E questo è il quadro accusatorio, che la difesa dei Renzi ritiene completamente infondato. “La decisione del gup era attesa visto il tipo di vaglio a cui questo è chiamato per legge – hanno affermato ieri i legali dei genitori dell’ex premier –. È però emersa già dalle carte la prova della infondatezza del castello accusatorio, il cui accertamento necessariamente dovrà avvenire in dibattimento. Confidiamo quindi di poter confutare la tesi inquisitoria in tale sede”.

Quello che dunque inizierà il 1º giugno non è l’unico processo che Tiziano Renzi e Laura Bovoli dovranno affrontare. Dovrà essere infatti discusso in Appello un altro processo in cui sono imputati: nell’ottobre del 2019 entrambi sono stati condannati a un anno e nove mesi di reclusione. L’accusa è di aver emesso tramite due società – la Eventi6 e la Party Srl – due fatture per operazioni inesistenti. Sentenza contro la quale i legali dei Renzi hanno fatto ricorso.

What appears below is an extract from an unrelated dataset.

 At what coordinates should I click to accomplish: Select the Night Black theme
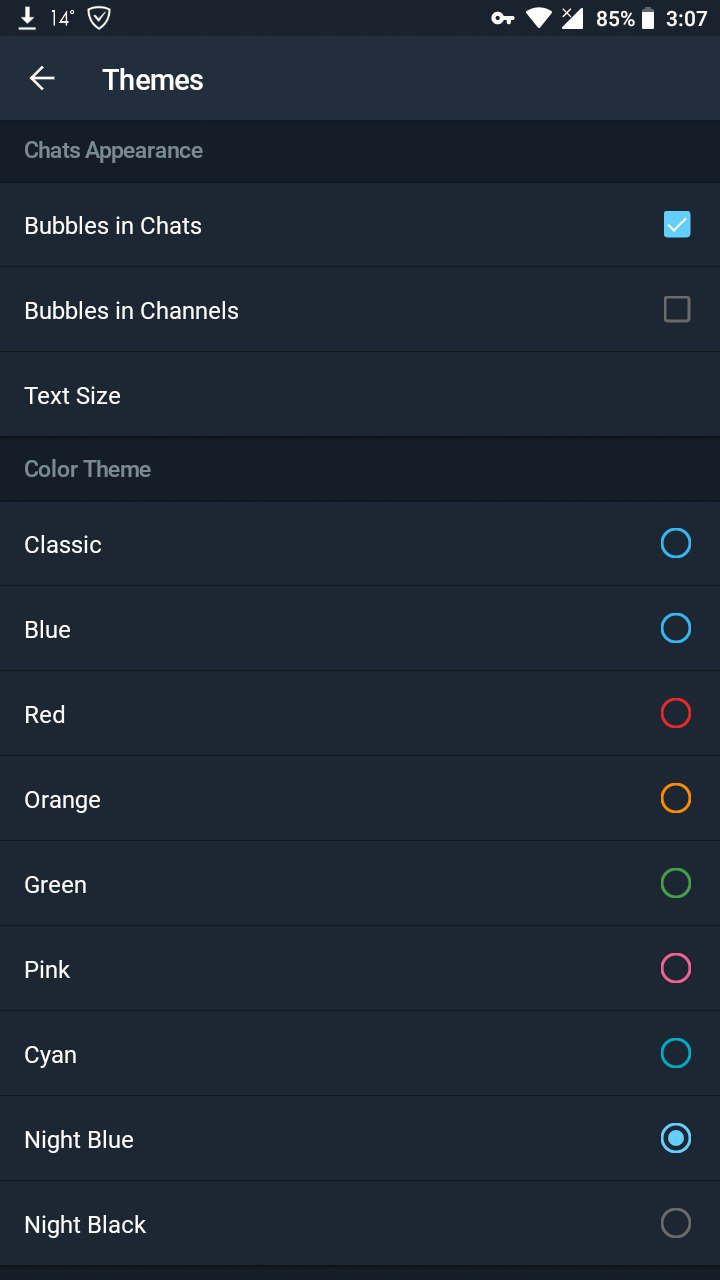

Il solo Tiziano Renzi ha poi un’altra grana giudiziaria da risolvere, stavolta a Roma. Il 26 aprile si terrà l’udienza preliminare di uno dei filoni dell’inchiesta Consip. Il padre del leader di Italia Viva, è accusato di traffico di influenze e turbativa d’asta in merito a due gare: l’appalto Fm4 indetto da Consip (del valore 2,7 miliardi di euro) e la gara per i servizi di pulizia bandita da Grandi Stazioni.

Per Tiziano Renzi la Procura aveva chiesto l’archiviazione, respinta dal gip. In primavera si saprà se nella Capitale il “babbo” sarà prosciolto o dovrà affrontare un processo. Come a Firenze.